Felizmente que nesse percurso se encontram paisagens paradisíacas, apesar da velocidade e da rapidez do comboio, que pode ultrapassar a nossa possibilidade visual de acompanhamento, momentos únicos que se devem aproveitar, na esperança que possamos visualizar o limite que a emoção pode na prática permitir.

O compartimento é pequeno; acaba por tornar a viagem não só tortuosa como também atribulada, através dos carris ou trilhos previamente dispostos manualmente, sob a força da violência e a vigilância das armas, troços que deixam imagens que não se vêem por serem doutra época, mas que o nosso cérebro consegue imaginar como se fosse ontem que tivessem sido fotografadas.

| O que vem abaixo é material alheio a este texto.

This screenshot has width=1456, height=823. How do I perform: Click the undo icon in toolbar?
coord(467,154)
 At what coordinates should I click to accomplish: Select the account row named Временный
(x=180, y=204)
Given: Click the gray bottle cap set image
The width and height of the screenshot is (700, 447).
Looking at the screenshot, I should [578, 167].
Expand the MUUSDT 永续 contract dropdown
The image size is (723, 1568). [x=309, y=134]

Estar internado por doença é poder esquecer as saudades de algo, não conseguir perguntar muito, viver numa sociedade diferente, com regras diferentes e prioridades distintas daquilo que é o hábito na presença da colectividade global.

O doente sente estar entregue a si mesmo, tão só, embora intensamente acompanhado, tão perdido numa solidão que não é a sua, sem um nome porque passou a ser o número da cama, despido porque não tem os seus objectos pessoais, num palco de movimentos e ritmos atentos, mas de rigor absoluto desde o trabalho e a avaliação, cuidadosa e vigilante dos profissionais, às análises que são efectuadas regularmente, às máquinas que medem, avaliam e tudo controlam.

Apesar da inquietação, apesar do dever acreditar que a medicina evoluiu muito, apesar do dia ser breve embora longo, apesar de saber que o dia tem 24 horas não percepcionando a hora aproximada do ciclo circadiano, ouve-se o barulho envolvente, os comentários da certeza ou da incerteza, os assuntos de discussão do dia a dia, da crença ou da descrença, que leva a saber que afinal ainda vive num mundo real, embora diferente.

Revisita-se a si próprio; sabe que vai sobreviver, dando término à sua odisseia, conseguido então chegar a um porto com destino que era o pretendido, no sentimento da sua própria compaixão perante a injustiça de ser ele próprio e não outro.

O apego à vida na sua forma de relação com o transcendente, ajuda ao combate pleno contra a doença, numa recusa de desistência através de uma combatividade de um corpo que é máquina mas também engloba a mente, voz interior que nos comanda, reforço que dá a força e a esperança necessária para se continuar a lutar, fazendo o regresso da viagem de comboio, com um vigor diferente, uma energia motivante, determinação de continuar a realizar viagens por esse mundo fora.

É o sentimento de muitos que passaram pela doença ou pelo internamento por doença.